La relation que nous entretenons avec les maitres indiens est certainement plus complexe que celle que nous avons avec nos grands prédécesseurs francophones. Elle divise encore le microcosme du yoga et elle paraît trop intime, trop empreinte d’adhésion ou de rejet pour être considérée calmement à l’aune de la pédagogie et de ses modèles.
Mais ce pourrait-il que nous sortions un instant de notre admiration légitime pour analyser objectivement le rapport entre le langage et l’enseignement du yoga ? Tel est le thème de cet article, et je développerai trois niveaux distincts de langage dans ce qui se rapporte à l’enseignement du yoga postural. Car ce yoga-là, fondé sur une activité postural, essence pratique de la plupart des cours de yoga, peut tout à fait être analysé selon son langage, ses intentions, ses développements, ce qu’il ignore, ce qu’il dit et ce qu’il cache.
Quelle que soit la méthode enseignée, la technique revendiquée, on peut distinguer trois niveaux de langage dans un cours de yoga : 1/ le langage descriptif ; 2/ le langage complémentaire ; 3/ le langage dissocié.

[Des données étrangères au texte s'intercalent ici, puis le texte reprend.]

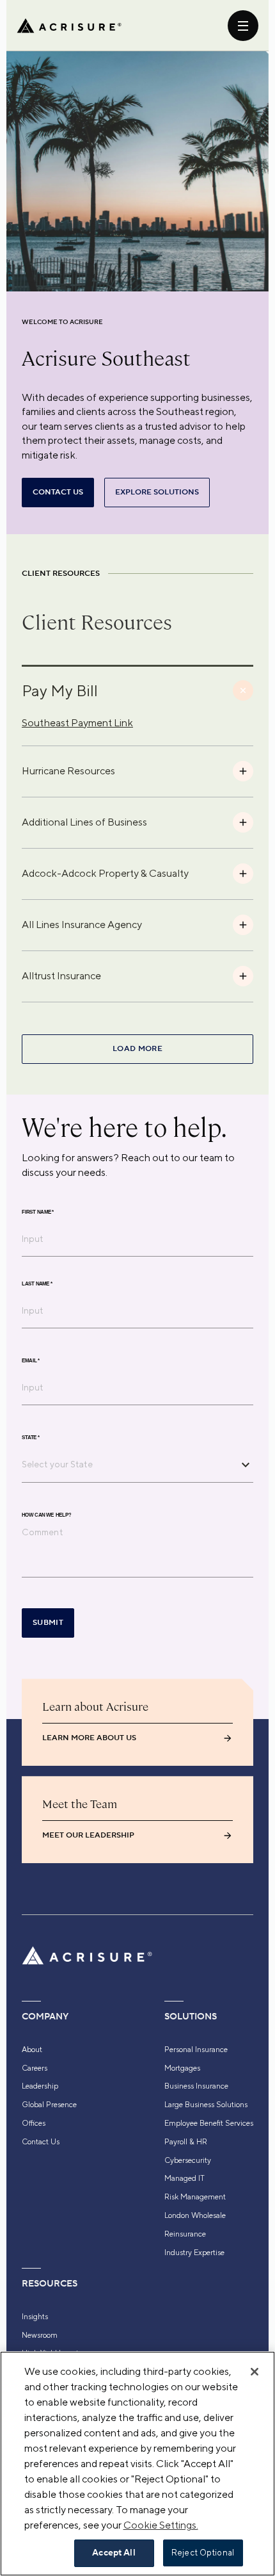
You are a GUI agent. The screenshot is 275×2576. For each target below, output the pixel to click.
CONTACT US (58, 492)
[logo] (69, 25)
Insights (35, 2316)
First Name (38, 1212)
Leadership (40, 2086)
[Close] (254, 2372)
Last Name (37, 1284)
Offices (33, 2123)
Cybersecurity (187, 2160)
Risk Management (195, 2196)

1/ Le langage descriptif est celui que je m’efforce de réduire par tous les moyens possibles quelle que soit la situation pédagogique. Globalement, cela revient à éviter le double emploi d’un discours qui s’efforce de décrire ce que le corps est en train de pratiquer. Certains modèles pédagogiques ne pourront malheureusement pas éviter le langage descriptif de premier degré. Il est important qu’un élève ait clairement en tête l’exercice qu’il doit réaliser ; si la moindre confusion prédomine quant à ce qui lui est demandé, sa disponibilité mentale sera insuffisante et son hésitation grandissante. Voyons dans quelle mesure les consignes propres à une posture peuvent être clairement signalées à un élève.
a/ l’élève est débutant.
En ce cas, toute information est nouvelle et tout reste à explorer. Les mécanismes de répétition et les repères dans le cours de yoga ne sont pas encore intégrés, si bien que la double information visuelle et descriptive n’est pas vraiment gênante si elle apporte une confirmation par rapport à l’exercice proposé.
b/ le professeur démontre la posture avant qu’elle soit pratiquée par les élèves.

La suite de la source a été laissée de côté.